Whereas doing it in-process is a little dicier. Right now the textconv
cache writes out a new tree for every entry we add, so it happens to do
the ref write while the tmp-objdir is still in place. But as this
comment notes:

  $ git grep -B6 notes_cache_write diff.c
  diff.c-         /*
  diff.c-          * we could save up changes and flush them all at the end,
  diff.c-          * but we would need an extra call after all diffing is done.
  diff.c-          * Since generating a cache entry is the slow path anyway,
  diff.c-          * this extra overhead probably isn't a big deal.
  diff.c-          */
  diff.c:         notes_cache_write(textconv->cache);

this is slow, and it would be perfectly reasonable to flush the cache at
the end of the process (e.g., using an atexit() handler). In which case
we'd hit this problem (3) exactly: we'd generate and remember objects
during the tmp-objdir period, but only later actually reference them.
This is more likely than the receive-pack hook case, because we're doing
it all in process.

> > If you remove the tmp_objdir as the primary as soon as you're done with
> > the merge, but before you run the diff, you might be OK, though.
> 
> It has to be after I run the diff, because the diff needs access to
> the temporary files to diff against them.

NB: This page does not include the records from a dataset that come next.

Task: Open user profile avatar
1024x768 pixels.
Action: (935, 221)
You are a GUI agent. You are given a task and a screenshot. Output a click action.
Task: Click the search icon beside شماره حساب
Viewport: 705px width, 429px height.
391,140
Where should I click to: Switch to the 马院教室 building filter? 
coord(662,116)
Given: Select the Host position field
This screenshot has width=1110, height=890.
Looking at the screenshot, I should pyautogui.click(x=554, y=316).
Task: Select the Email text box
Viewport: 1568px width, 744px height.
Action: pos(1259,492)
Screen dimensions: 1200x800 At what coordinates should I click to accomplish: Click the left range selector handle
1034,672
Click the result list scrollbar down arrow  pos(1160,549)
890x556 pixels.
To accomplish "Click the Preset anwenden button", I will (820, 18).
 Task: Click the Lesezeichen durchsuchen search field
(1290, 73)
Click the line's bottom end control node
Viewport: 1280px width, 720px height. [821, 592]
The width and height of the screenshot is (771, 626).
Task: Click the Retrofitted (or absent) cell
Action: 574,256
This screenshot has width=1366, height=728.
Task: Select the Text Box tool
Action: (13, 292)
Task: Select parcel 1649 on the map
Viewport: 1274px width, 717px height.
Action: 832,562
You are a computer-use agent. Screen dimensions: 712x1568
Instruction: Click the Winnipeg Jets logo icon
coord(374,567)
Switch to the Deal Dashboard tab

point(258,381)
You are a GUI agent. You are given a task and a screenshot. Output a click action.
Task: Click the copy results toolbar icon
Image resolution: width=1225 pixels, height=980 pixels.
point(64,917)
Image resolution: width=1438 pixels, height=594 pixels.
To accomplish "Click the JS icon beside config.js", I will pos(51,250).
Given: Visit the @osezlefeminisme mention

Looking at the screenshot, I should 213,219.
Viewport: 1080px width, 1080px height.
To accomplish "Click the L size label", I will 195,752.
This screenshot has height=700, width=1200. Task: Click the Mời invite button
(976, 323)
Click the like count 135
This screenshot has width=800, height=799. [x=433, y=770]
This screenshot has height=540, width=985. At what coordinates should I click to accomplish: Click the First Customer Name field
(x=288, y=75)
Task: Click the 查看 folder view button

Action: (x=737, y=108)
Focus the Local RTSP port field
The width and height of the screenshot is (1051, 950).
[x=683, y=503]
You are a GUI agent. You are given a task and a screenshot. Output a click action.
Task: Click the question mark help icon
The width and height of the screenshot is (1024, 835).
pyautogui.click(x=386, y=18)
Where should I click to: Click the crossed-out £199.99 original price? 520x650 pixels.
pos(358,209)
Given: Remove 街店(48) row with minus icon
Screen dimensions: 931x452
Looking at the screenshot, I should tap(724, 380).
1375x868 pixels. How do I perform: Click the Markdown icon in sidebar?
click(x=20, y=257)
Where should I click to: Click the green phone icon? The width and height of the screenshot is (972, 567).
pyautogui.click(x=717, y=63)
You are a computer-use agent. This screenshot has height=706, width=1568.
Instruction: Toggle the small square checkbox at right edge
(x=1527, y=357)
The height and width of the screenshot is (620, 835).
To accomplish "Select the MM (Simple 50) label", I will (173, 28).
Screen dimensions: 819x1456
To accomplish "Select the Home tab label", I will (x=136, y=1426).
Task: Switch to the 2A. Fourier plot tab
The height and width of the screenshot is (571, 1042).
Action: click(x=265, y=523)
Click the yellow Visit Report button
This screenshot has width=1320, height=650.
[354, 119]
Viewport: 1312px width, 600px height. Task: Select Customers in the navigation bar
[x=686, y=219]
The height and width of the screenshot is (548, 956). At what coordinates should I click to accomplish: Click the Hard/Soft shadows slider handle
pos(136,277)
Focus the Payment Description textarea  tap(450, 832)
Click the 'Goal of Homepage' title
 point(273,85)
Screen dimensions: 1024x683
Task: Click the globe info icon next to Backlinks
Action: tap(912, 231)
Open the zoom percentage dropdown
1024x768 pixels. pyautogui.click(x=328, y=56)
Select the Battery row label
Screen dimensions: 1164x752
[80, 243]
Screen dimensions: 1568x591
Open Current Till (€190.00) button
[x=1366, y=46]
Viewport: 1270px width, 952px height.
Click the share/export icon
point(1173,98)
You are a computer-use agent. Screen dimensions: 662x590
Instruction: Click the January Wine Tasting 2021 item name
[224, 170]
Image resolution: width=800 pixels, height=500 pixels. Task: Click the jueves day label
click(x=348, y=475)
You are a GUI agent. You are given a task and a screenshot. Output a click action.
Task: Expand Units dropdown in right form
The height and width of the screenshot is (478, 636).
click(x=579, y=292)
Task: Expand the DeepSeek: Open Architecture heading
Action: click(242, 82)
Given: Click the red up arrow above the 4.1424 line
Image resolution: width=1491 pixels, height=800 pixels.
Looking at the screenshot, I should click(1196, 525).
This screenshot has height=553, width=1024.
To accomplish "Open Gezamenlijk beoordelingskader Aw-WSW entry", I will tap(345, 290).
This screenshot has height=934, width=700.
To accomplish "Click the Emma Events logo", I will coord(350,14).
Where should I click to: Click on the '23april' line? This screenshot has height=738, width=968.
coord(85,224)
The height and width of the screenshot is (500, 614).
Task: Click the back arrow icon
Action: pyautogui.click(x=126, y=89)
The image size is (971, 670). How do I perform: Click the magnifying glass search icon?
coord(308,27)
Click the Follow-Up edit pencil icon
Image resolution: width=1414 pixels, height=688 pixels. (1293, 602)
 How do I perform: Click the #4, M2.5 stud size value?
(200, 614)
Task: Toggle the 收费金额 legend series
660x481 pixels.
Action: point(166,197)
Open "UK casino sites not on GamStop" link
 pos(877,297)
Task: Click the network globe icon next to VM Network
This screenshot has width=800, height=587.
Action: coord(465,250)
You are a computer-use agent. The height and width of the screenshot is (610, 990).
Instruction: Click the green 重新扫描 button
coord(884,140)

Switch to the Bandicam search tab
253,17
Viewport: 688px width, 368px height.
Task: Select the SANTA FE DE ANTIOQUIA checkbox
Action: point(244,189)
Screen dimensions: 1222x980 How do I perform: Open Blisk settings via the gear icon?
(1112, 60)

Right, of course. I was too fixated on the object-write part, forgetting
that the whole point of the exercise is to later read them back. :)

> > If not, then I think the solution is probably not to install this as the
> > "primary", but rather:
> >
> >   - do the specific remerge-diff writes we want using a special "write
> >     to this object dir" variant of write_object_file()
> >
> >   - install the tmp_objdir as an alternate, so the reading side (which
> >     is diff code that doesn't otherwise know about our remerge-diff
> >     trickery) can find them
> >
> > And that lets other writers avoid writing into the temporary area
> > accidentally.
> 
> Doesn't this have the same problem?  If something similar to textconv
> caching were to create new trees that referenced the existing blobs
> and then added a ref that referred to that tree, then you have the
> exact same problem, right?  The new tree and the new ref would be
> corrupt as soon as the tmp-objdir went away.  Whether or not other
> callers write to the temporary area isn't the issue, it's whether they
> write refs that can refer to anything from the temporary area.  Or am
> I missing something?

The key thing here is in the first step, where remerge-diff is
explicitly saying "I want to write to this temporary object-dir". But
the textconv-cache code does not; it gets to write to the normal spot.
So it avoids problem (1).

You're right that it does not avoid problem (3) exactly. But triggering
that would require some code not just writing other objects or
references while the tmp-objdir is in place, but specifically
referencing the objects that remerge-diff did put into the tmp-objdir.
That seems a lot less likely to me (because the thing we're most worried
about is unrelated code that just happens to write while the tmp-objdir
is in place).

> > In that sense this is kind of like the pretend_object_file() interface,
> > except that it's storing the objects on disk instead of in memory. Of
> > course another way of doing that would be to stuff the object data into
> > tempfiles and just put pointers into the in-memory cached_objects array.
> >
> > It's also not entirely foolproof (nor is the existing
> > pretend_object_file()). Any operation which is fooled into thinking we
> > have object X because it's in the fake-object list or the tmp_objdir may
> > reference that object erroneously, creating a corruption. But it's still
> > safer than allowing arbitrary writes into the tmp_objdir.
> 
> Why is the pretend_object_file() interface safer?  Does it disable the
> textconv caching somehow?  I don't see why it helps avoid this
> problem.

So hopefully it's clearer now from what I wrote above, but just
connecting the dots:

  1. Unrelated code calling write_object_file() would still write real,
     durable objects, as usual.

  2. The write_object_file() "skip this write" optimization already
     ignores the pretend_object_file() objects while checking "do we
     have this object".

> Interesting.  I'm not familiar with the pretend_object_file() code,
> but I think I catch what you're saying.  I don't see anything in
> object-file.c that allows removing items from the cache, as I would
> want to do, but I'm sure I could add something.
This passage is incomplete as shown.